The young girl rears her head as if she’s offended.

The man behind me scoffs. I don’t bother turning around to face him, but I hear every word he grumbles.

“Serves him right. Lazy, lazy man. I heard he had three whole years and wasted nearly half of that.”

Finally, I bring my eyes to Marty’s; his blue and paled with age, sitting in a bed of soft, pillowy wrinkles. He can’t be older than fifty though, with hair that’s not yet fully grey. It’s the first time I’ve laid eyes on him and really took him in. The man looks frail as though life had a way of wearing him down right until the very end.

I suddenly feel sorry for him.

As Marty drops to his knees in prayer, Sarah May appears beside me.

“There you are! Did you see? It’s Marty, that’s the man I was telling you about the other day, the one that doesn’t leave his house anymore. I bet it’s because he knew this day was coming.”

She shakes her head and crosses her arms.

“What do you mean this day was coming?” I ask.

Over all the whispers shared between friends and family in the crowd, I can hear Marty begging and pleading with God to grant him just one more chance, another day.

My stomach sinks because I have a feeling I know what Sarah May meant.

The demon threads his hand through Marty’s hair, yanking back.

Gasps burst from the audience and the rest of the noise fades to silence.

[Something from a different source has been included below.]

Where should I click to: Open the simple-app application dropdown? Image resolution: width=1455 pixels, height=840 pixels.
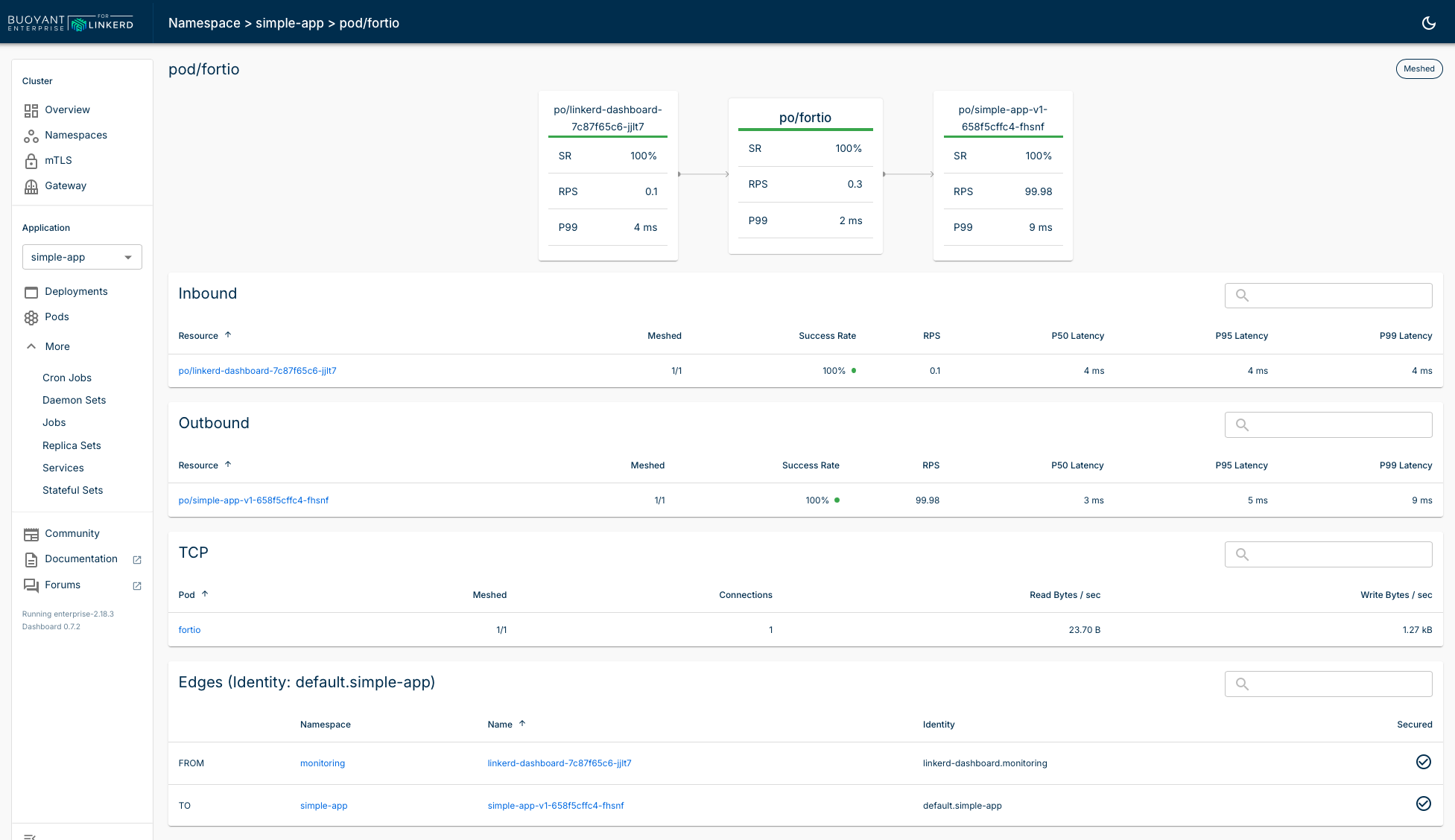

“Marty Vincent O’Connel, it’s been 1,098 days since you were assigned your penance and as of today, your time has expired. You did not repent for your sins; therefore, you are no longer welcome in Heaven. Your God no longer accepts you as an angel in his house. You are hereby banished to Hell for all eternity. Any last words?”

“No, please. I’m begging you! You can’t do this. I was so close to finishing my penance!”

“I don’t make the rules. Your God does. Beg him.”

“I-I tried!”

“Yet, he’s not here to save you, is he?”

I watch horrified at the sheer panic in Marty’s terrified gaze as he realizes no one is going to help him.

“What of my wife when she passes? She’ll never find me. She’ll be all alone here in Heaven!”

he stammers.

“My-my children?”

My neighbor pleads with the demon to sympathize with him, to take pity on him and his family, but the more he cries, the less patience the demon seems to have.

I find myself grabbing hold of Will’s forearm, squeezing as hard as the grip around my heart for a man I barely knew.

That little movement seems to catch the demon’s attention, his eyes snapping directly to me.

I want to hide, to shove Will in front of me and use him as a human shield.

Whatever flutters that man gave me earlier have turned into a roiling sickness in the pit of my stomach.

He scares me, and as I watch this scene unfold further, I begin to hate him.

It’s like the demon can read my very thoughts just by the look on my face because he smirks as if to taunt me.

Then, without breaking his stare, he grips the sides of Marty’s head and twists with brutal force before a bout of flames engulf them both, dragging them down to Hell.

He leaves us with a loud snap dancing in the wind.

I hear it as if Marty’s bones popped right before my ears.

It lingers there, that sound, haunting me just the way the demon wanted.

“Oh my Lord.”

Sarah May gasps, clutching her chest.

“I hate these things!”

“Mmm,”

that’s all Will says.

I can’t bring myself to look away from the dais.